Besides, the government should be all the more careful about making such promises to the people. Previous prime ministers had all envisaged facilitating irrigation with the building of dams, although with little foresight. Today, areas around the existing dams have become wastelands in many cases. The socio-economic consequences of the so-called beneficial projects have to be carefully considered before the government decides to go ahead with them.
Mahesh K. Rathi, Calcutta
Sir — The National Water Development Agency’s project to link up 31 rivers of the country is certainly an ambitious one (“Should we bend the rivers'”, Feb 23). This is because of the number of practical problems that are likely to come in the way of its implementation.
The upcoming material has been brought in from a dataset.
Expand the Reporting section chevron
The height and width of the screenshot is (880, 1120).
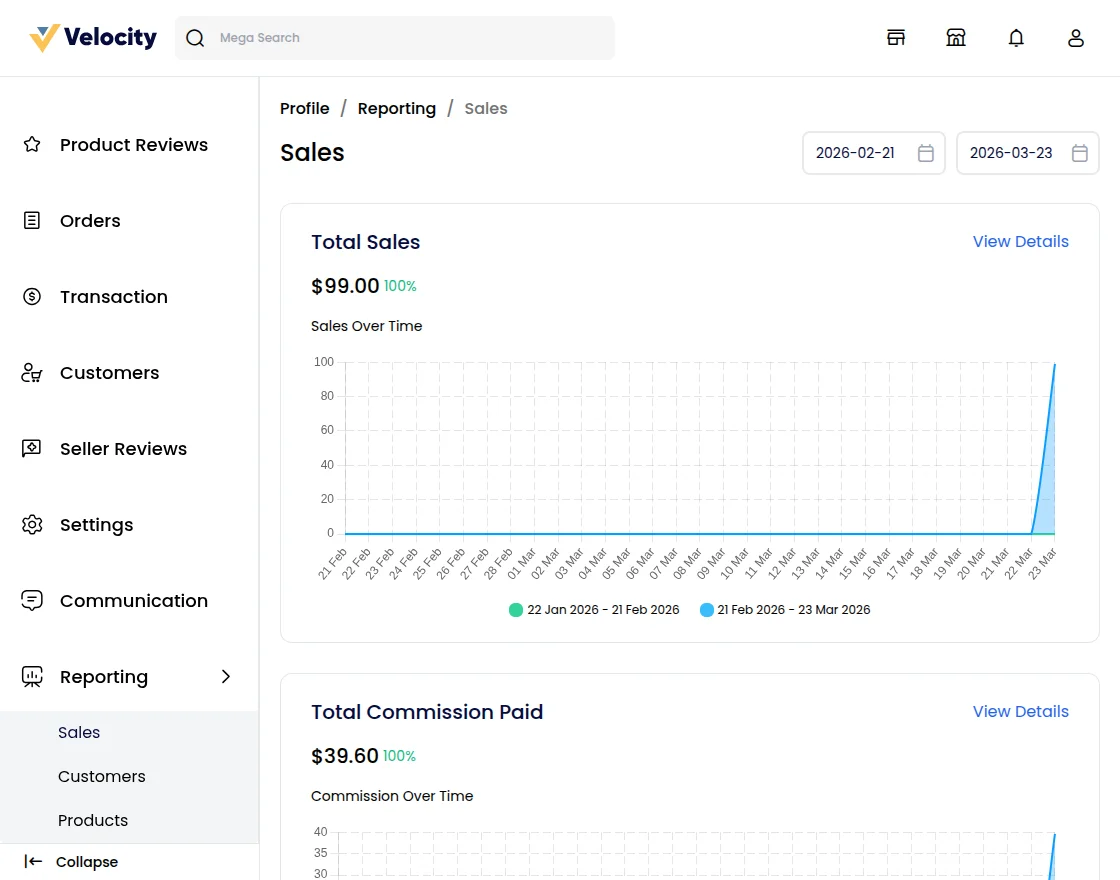225,677
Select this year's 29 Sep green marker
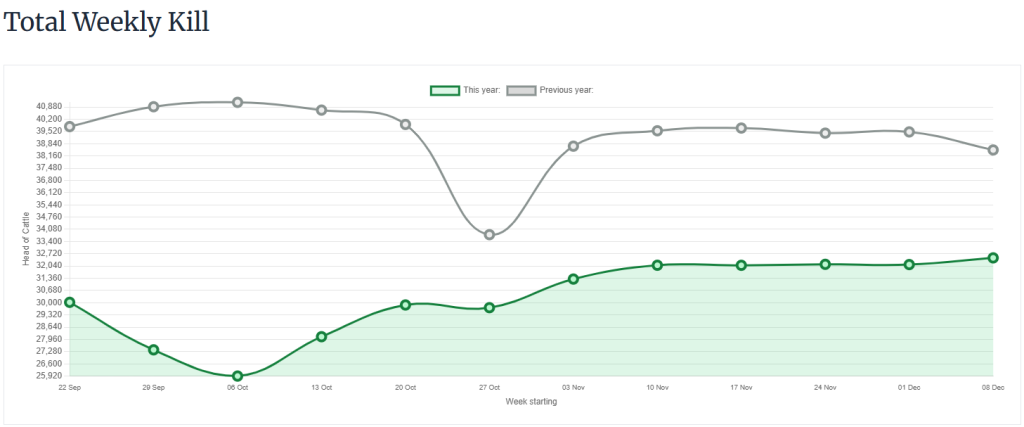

Rivers are nature’s own drainage system. If the dirty water with toxic wastes is not allowed to be discharged into the seas, the toxic content would increase, making the water unfit for human consumption. This will disturb the ecological balance beyond our imagination.
The opposition to the Narmada and Tehri dams is also not without reason. The hardness of the upper crust of the earth varies at different places. So, any attempt to increase the weight on this crust with huge reservoirs containing billions of tonnes of water can cause serious problems, including earthquakes, in the surrounding regions.
Further, embankments of rivers are formed by the maximum force of the water, especially during monsoon season. Any additional pressure of water owing to the new grid formation would cause further breach of embankments. It would cause floods and spell disaster for people living besides the embankments. The government needs to keep these concerns in mind and also the fact that nature’s resources are best left untouched.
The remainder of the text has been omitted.